The HIrisPlex model yields additional hair color shade prediction values (light and dark) to aid in the better classification of each hair color. The p-value of the light color shade provides additional information for blond hair color predictions [16,29].

The EVCs (e.g., eye and hair colors) are the most visible variations between populations. Individuals from different geographical regions may have different SNP variations that might affect their EVCs. In this study, we observed allele frequency differences in three SNPs (rs683, rs16891982, and rs12913832) between the Turkish and European populations.
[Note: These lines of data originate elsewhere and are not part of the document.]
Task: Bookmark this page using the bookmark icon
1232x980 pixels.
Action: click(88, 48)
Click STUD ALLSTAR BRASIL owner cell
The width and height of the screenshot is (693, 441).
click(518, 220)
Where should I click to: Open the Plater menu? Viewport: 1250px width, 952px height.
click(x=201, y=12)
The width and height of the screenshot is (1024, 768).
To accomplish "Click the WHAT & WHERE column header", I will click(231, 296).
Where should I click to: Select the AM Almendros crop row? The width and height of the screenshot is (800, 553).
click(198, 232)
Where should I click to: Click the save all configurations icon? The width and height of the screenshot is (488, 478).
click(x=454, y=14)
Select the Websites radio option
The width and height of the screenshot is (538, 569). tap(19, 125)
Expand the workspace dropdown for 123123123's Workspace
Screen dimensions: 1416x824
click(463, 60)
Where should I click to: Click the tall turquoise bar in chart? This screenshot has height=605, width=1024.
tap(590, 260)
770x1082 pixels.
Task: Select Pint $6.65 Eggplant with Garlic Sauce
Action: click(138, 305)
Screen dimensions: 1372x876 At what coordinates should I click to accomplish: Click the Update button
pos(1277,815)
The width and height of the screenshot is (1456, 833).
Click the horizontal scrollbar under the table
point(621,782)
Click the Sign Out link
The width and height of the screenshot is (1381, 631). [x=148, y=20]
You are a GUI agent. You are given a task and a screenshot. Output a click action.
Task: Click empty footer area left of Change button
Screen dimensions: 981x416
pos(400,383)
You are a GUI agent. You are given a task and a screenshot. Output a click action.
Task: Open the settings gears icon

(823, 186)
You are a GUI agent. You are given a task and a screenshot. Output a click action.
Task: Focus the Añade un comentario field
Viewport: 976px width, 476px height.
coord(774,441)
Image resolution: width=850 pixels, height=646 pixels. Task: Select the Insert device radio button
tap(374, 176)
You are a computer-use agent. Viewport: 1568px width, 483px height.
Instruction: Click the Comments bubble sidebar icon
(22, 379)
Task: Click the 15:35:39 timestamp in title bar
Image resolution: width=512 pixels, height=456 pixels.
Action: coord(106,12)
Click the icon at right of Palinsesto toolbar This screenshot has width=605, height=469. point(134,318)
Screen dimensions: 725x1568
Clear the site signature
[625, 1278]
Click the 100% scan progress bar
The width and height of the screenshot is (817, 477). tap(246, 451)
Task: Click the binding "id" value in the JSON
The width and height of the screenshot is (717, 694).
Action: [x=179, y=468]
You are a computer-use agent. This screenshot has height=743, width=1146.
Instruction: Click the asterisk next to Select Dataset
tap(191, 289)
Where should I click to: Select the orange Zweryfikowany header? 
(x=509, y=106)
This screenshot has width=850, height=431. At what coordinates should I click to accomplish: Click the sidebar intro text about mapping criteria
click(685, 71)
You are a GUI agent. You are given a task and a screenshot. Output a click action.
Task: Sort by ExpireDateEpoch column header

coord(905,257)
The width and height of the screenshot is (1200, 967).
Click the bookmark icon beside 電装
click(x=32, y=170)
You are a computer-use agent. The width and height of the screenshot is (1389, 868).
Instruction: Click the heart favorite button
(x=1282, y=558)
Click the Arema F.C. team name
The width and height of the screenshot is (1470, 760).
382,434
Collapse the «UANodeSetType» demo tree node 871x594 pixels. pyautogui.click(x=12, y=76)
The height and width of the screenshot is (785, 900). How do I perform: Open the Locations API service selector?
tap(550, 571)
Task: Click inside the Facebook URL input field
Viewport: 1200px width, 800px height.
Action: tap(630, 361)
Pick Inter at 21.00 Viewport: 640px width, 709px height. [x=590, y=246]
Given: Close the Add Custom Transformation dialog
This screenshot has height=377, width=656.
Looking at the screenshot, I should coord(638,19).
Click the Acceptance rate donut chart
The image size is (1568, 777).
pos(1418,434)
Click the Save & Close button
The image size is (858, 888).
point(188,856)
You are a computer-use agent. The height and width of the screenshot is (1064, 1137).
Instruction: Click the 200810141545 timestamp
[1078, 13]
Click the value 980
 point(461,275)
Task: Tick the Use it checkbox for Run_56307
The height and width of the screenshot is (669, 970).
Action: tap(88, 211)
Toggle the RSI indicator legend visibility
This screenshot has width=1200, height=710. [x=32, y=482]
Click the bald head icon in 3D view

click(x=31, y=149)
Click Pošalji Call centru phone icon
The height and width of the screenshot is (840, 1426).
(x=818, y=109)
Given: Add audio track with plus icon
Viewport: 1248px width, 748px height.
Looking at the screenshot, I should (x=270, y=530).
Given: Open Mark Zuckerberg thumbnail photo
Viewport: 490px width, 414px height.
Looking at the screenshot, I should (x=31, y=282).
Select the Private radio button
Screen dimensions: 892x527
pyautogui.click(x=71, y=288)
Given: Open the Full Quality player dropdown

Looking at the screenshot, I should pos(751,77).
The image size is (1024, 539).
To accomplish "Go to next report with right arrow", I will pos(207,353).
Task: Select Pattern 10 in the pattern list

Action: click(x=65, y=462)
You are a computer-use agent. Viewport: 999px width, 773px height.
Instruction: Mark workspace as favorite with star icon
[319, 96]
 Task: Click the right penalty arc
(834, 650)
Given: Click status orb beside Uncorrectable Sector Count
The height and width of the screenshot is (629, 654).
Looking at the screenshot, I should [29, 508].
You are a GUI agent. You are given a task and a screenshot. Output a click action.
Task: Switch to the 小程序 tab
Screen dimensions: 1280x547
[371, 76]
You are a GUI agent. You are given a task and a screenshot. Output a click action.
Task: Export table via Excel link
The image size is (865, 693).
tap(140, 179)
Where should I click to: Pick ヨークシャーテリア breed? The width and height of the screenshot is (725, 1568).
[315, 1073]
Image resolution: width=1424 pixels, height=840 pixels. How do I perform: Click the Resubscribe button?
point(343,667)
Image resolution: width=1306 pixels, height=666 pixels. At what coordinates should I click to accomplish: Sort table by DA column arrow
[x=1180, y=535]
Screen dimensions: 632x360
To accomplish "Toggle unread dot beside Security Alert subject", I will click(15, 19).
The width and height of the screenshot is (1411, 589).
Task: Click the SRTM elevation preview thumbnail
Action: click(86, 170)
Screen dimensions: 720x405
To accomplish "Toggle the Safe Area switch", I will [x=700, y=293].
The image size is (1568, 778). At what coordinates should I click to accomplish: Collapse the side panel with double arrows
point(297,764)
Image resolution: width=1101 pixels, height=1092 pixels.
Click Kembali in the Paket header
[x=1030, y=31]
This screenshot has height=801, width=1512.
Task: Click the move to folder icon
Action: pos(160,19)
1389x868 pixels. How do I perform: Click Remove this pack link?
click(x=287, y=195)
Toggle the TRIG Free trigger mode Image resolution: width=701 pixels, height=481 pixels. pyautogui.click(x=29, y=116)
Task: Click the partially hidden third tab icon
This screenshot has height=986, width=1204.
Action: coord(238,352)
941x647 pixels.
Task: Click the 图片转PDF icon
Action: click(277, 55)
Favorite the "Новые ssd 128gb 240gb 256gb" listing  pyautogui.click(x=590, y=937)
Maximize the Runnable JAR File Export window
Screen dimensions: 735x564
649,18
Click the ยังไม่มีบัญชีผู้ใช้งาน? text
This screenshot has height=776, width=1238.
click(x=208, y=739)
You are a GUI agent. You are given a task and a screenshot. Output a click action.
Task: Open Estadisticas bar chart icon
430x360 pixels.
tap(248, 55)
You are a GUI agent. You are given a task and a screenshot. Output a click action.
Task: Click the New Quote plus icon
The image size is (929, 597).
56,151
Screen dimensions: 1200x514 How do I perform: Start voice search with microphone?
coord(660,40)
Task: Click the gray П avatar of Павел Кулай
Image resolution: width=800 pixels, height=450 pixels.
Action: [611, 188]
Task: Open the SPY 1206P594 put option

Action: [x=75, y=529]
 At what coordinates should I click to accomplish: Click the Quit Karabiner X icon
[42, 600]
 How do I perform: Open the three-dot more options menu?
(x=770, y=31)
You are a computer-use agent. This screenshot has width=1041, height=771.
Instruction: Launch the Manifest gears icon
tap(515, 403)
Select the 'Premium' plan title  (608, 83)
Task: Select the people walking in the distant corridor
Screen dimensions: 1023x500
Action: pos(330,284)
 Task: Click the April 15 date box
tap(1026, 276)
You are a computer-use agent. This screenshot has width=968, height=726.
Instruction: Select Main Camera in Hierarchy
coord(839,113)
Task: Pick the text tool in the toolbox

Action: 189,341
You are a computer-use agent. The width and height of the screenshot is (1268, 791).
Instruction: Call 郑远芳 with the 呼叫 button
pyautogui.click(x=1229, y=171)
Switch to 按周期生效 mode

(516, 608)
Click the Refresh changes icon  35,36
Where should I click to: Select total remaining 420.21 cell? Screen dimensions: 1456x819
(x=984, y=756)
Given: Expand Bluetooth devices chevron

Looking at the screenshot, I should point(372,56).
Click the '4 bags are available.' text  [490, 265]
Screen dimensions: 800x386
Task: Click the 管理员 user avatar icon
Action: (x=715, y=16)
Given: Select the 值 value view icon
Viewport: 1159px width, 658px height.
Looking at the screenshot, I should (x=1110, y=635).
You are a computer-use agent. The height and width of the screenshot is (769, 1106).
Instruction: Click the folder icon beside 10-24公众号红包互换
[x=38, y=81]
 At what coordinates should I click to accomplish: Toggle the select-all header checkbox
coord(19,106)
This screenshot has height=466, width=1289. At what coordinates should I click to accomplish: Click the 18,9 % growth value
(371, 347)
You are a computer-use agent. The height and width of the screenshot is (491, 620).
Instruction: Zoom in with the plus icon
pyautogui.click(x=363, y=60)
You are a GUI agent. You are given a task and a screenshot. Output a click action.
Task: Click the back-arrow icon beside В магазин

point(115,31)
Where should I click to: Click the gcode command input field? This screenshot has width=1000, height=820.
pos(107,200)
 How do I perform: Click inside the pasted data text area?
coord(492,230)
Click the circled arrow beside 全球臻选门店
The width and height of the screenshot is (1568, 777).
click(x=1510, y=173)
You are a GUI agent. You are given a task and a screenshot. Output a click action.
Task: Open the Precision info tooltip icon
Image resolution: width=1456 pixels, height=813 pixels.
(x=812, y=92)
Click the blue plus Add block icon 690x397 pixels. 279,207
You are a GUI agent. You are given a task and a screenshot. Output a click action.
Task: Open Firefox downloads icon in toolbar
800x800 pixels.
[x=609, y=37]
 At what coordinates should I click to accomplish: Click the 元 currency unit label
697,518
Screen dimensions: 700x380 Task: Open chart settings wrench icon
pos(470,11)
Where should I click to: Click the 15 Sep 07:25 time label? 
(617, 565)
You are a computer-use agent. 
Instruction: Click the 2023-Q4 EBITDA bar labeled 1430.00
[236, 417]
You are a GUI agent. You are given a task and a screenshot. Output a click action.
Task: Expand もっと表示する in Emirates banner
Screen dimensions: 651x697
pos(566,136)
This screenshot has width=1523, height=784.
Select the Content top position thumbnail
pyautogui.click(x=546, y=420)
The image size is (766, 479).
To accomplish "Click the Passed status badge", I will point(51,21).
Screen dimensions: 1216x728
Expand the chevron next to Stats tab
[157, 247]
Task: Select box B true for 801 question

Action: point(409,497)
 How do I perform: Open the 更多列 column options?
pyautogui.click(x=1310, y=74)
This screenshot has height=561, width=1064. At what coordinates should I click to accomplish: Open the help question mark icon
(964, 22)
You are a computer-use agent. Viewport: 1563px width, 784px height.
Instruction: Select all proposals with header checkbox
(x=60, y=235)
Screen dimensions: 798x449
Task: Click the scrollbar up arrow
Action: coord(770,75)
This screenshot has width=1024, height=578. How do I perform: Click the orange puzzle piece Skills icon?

These allele frequency differences again show how important it is to test the HIrisPlex panel in non-European populations. As discussed above, the prediction performance of the eye and hair colors were reasonable for the blue and brown eye colors, and black and brown hair colors. However, non-European populations have more variation in the intermediate phenotypes compared to Europeans, which resulted in false predictions for those phenotypes. Therefore, the interpretation and reporting should be made more carefully for these phenotypes and potential errors should be addressed. Improvement in the prediction of challenging phenotypes needs further studies for a better understanding of the genetic structure and additional new markers.

The determination of intermediate eye and blond/brown hair colors may be subjective. To eliminate subjectivity, it is necessary to standardize the collection and reporting of EVCs. To increase consistency, the standardization of nomenclature is also required [34]. Moreover, a guideline or standard interpretation form could be added to the case report for a better understanding of the % correct predictions per phenotype as a means of indicating potential errors.

4. Conclusions

In this study, we assessed the performance of the HIrisPlex system (SNaPshot method and MLR model) for hair and eye color prediction in the Turkish population. We determined the prediction performance by calculating the sensitivity, specificity, AUC, PPV, and NPV values of the HIrisPlex panel. We obtained high prediction accuracies (over > 95%) for blue and brown eye colors and black and brown hair colors. The prediction errors were observed in the more complex phenotypes such as intermediate eye color and blond hair color. Despite the challenges with these phenotypes, the HIrisPlex system can be reliably applied to the Turkish population when interpreted with caution.